Construction progress at Russia’s Kursk II

5 December 2018


Core catcher installed at Kursk IIRussia’s Kursk II NPP has been chosen for a pilot project to trial the first stage of an automated control system for the cost and schedule of nuclear power plant construction (ACS SS).

Rosatom’s Industry Capital Construction Centre, Kursk II general designer and general contractor ASE (Rosatom’s engineering division), nuclear utility Rosenergoatom’s Capital Project, the Smolensk and Leningrad NPPs, as well as the BDO Unicon business consultancy are all participating in the project.

The new ACS SS system is being developed as part of Rosatom’s TCM NC industry information system. TCM NC experts have drawn up requirements for the ACS SS system in terms of cost management and project timing, the implementation of which will enable more efficient management of strategic and operational budgeting, as well as monitoring the performance of work during NPP construction. The project started in December 2017 and includes three launch stages which should be completed the end of 2019.

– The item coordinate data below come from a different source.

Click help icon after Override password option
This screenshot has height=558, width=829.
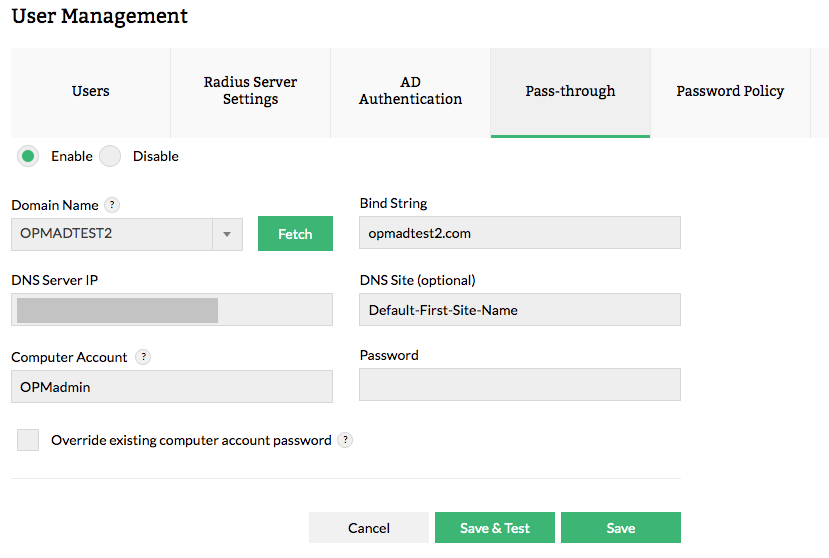345,440
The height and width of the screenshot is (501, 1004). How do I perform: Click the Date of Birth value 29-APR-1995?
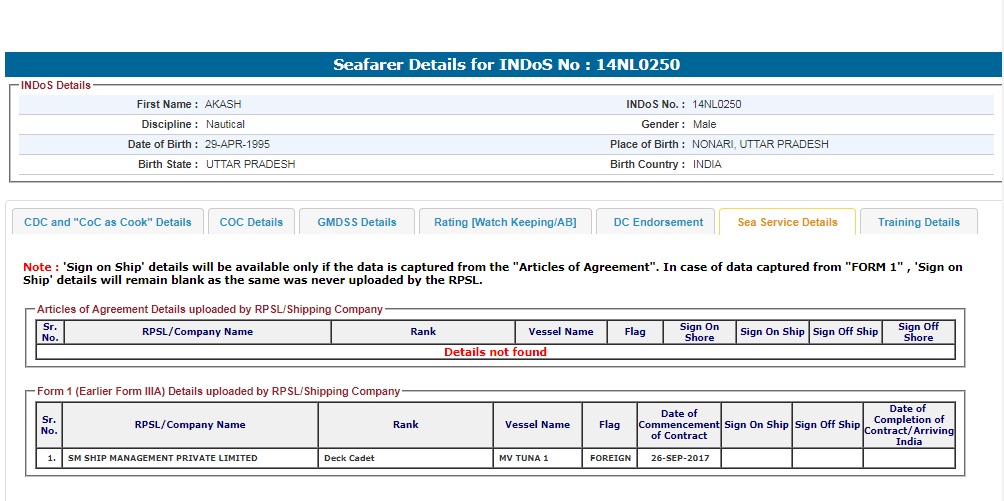(x=237, y=144)
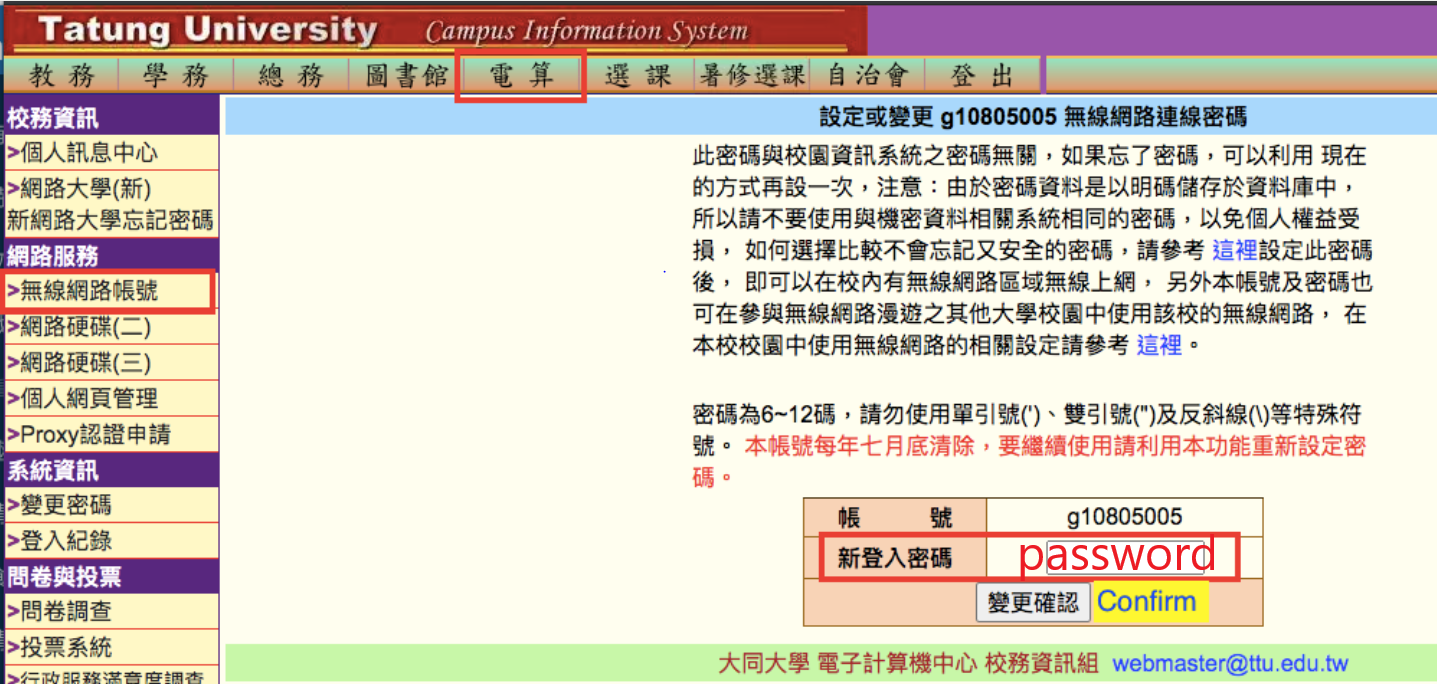Open the 教務 top menu
Image resolution: width=1437 pixels, height=684 pixels.
(61, 76)
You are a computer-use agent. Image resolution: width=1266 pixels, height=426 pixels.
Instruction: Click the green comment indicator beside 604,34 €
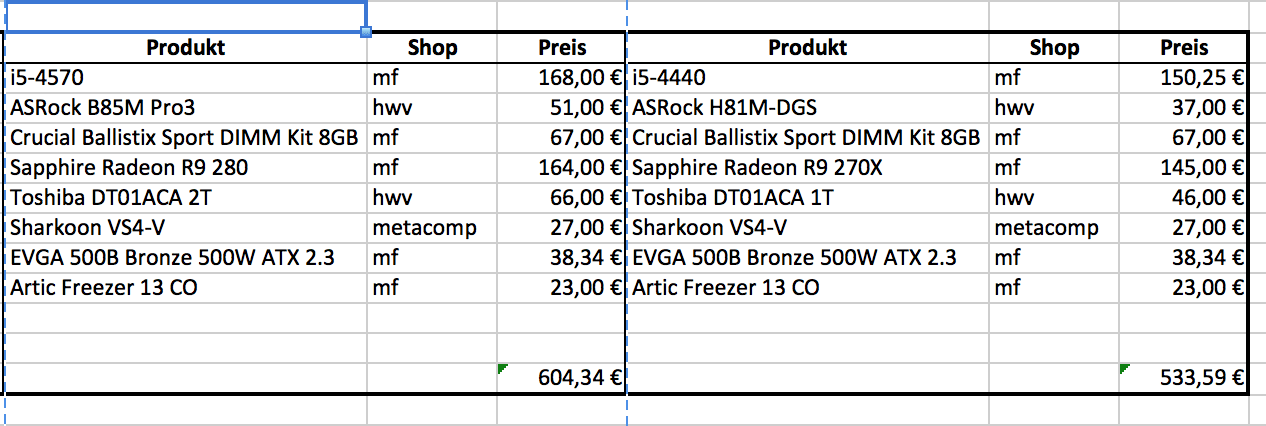point(502,369)
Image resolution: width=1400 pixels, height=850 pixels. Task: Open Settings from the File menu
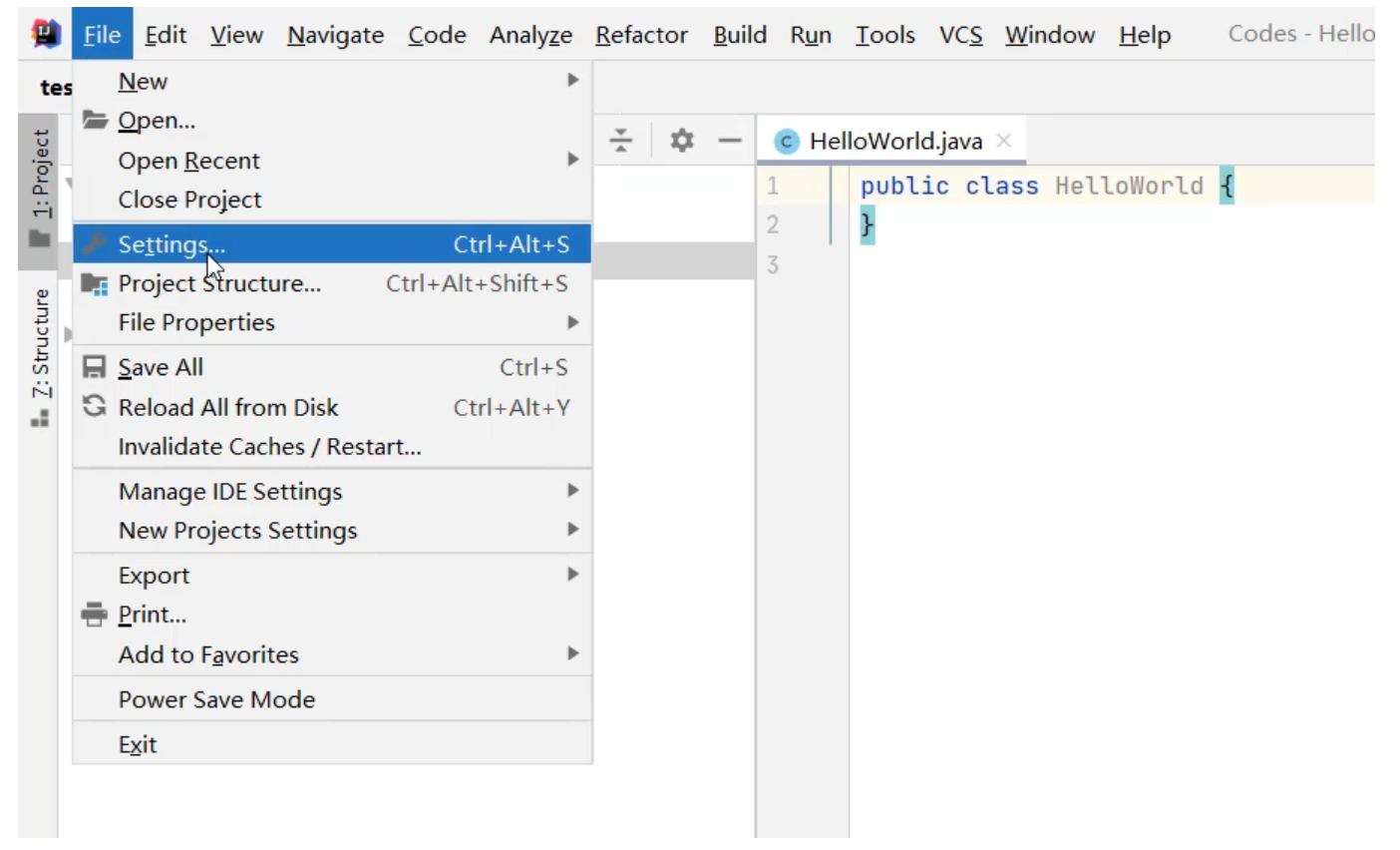[x=172, y=244]
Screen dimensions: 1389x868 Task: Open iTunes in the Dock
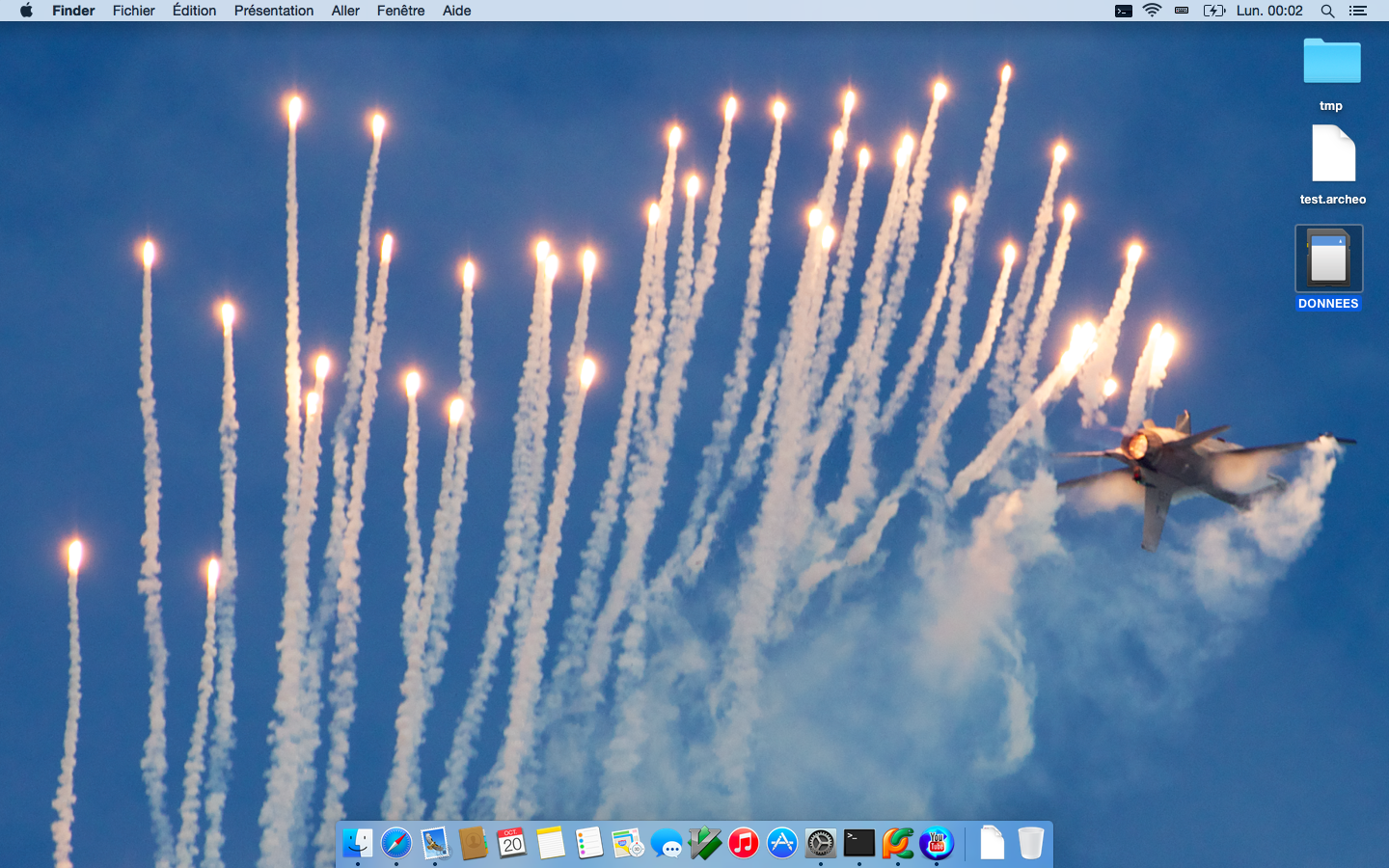744,843
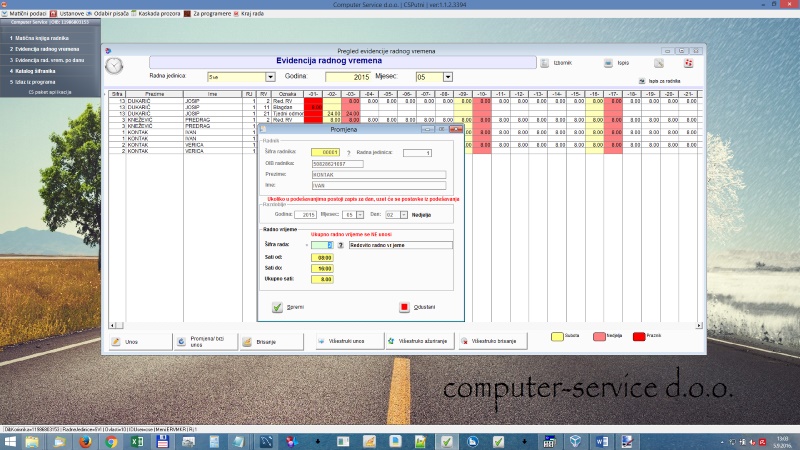Expand the Dan dropdown in Promjena dialog
This screenshot has height=450, width=800.
(405, 214)
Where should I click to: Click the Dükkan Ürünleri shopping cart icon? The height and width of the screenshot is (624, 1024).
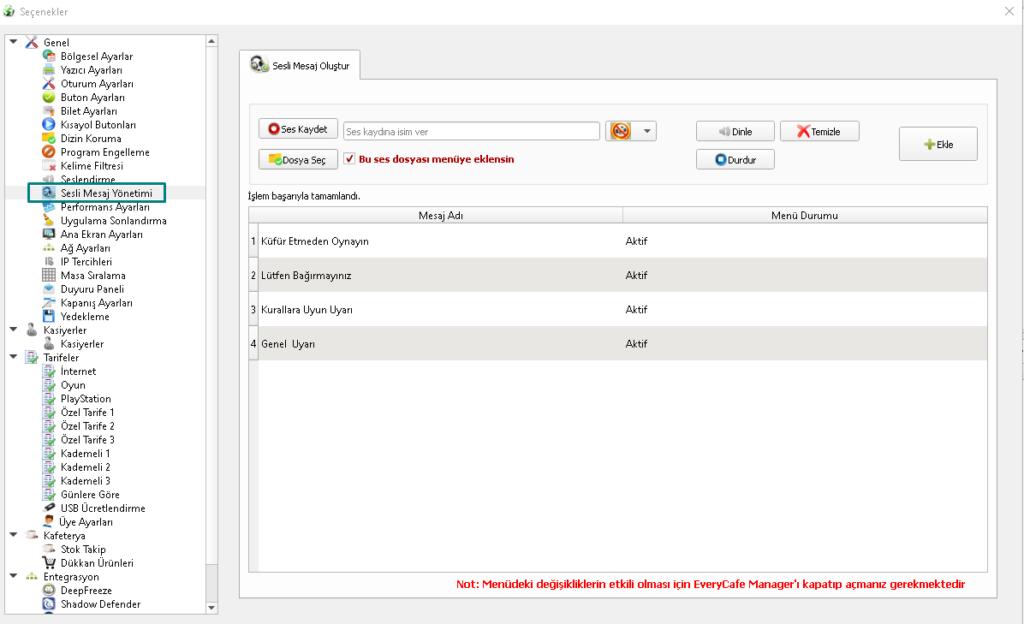[49, 563]
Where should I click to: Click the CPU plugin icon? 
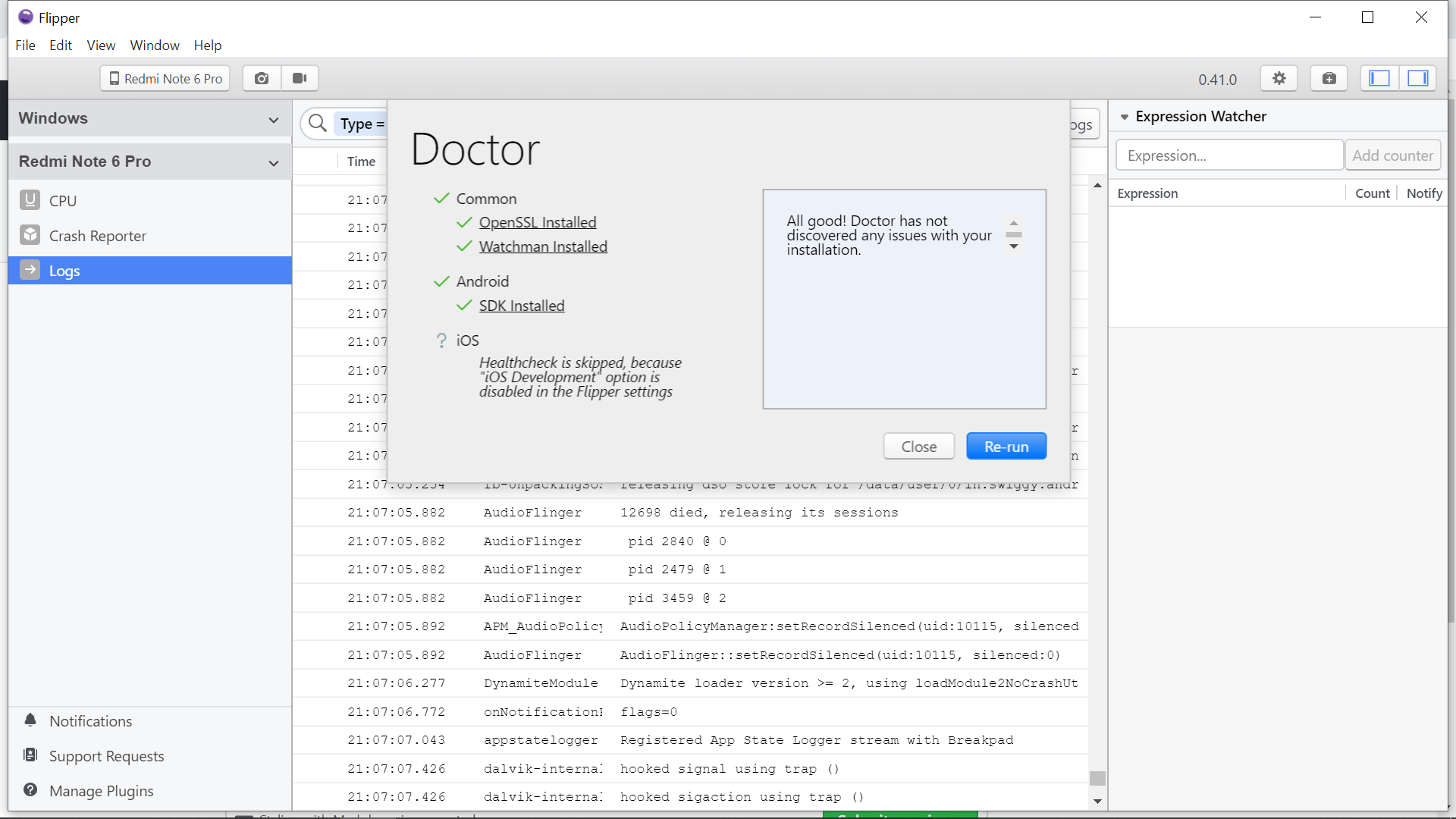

Rosenergoatom Deputy General Director for Economics and Finance   Sergei Migalin said Kursk II was selected because it has “an active and solid team of professionals who have proven themselves in other IT projects”.  The trial operation of the first stage of the ACS SS will take two months. Based on its results, it will begin industrial operation and will be integrated with ASE’s information system for capital construction management.  It will then be replicated at other NPPs under construction, namely Novovoronezh II and Leningrad II.

Kursk II is a replacement station the units of the current Kursk station (RBMK reactors) which are approaching the end of their design lives. Commissioning of the first two units with new  VVER-TOI reactors at Kursk II will be synchronised with the decommissioning Kursk 1&2.

Earlier in November, installation of the core melt trap began at unit 1of Kursk II. The first part of the device, the body of the “melt trap”, a 110-tonne container, has been installed. The complete device will weigh more than 800 tonnes. The other elements of the “melt trap” are: block-cassettes filled with special non-metallic materials, a service platform, a truss-console and a bottom plate. “The trap has been put in place a month earlier than planned. It “meets all modern safety requirements, has high seismic resistance, impact strength, as well as protection from flooding”, a plant official said.

The first melt trap was installed at the Tianwan nuclear plant in China. Now all units of the Novovoronezh II and Leningrad II are equipped with the device as well as the Kudankulam nuclear plant in India.


Cobal-60 production begins at Kursk NPP

Meanwhile at the original Kursk NPP production of cobalt-60 (Co-60) has begun. Additional cobalt absorbers were loaded for the first time into Kursk 4 within the framework of a Rosenergoatom project for industrial-scale  production of  Co-60. This followed  authorisation from regulator Rostechnadzor.

Vyacheslav Fedyukin, director of Kursk NPP, noted that Rosenergoatom is using the unique capabilities of RBMK reactors to produce the radioisotope. The technology has already been tested at the Leningrad and Smolensk nuclear plants. For more than 20 years Co-60 production took place at Leningrad, and in 2016, Co-60 production was also initiated at Smolensk and Kursk. In the autumn of 2017, the first additional cobalt absorber was loaded into Smolensk 1.

“The process of loading additional cobalt absorbers is no different from loading regular additional absorbers with boron carbide, and their use does not change the neutron-physical characteristics of the reactor facility, ” said the head of the department of radiation technologies Nikolay Kushkova. Each additional cobalt absorber includes 1152 tablets of nickel-plated natural cobalt-59. After five years of irradiation this is transformed into cobalt-60. After irradiation, the specialists of the radiation technology department, using specialised equipment, will divide the cobalt absorbers into elements, and load them into transport containers for transfer to the customer.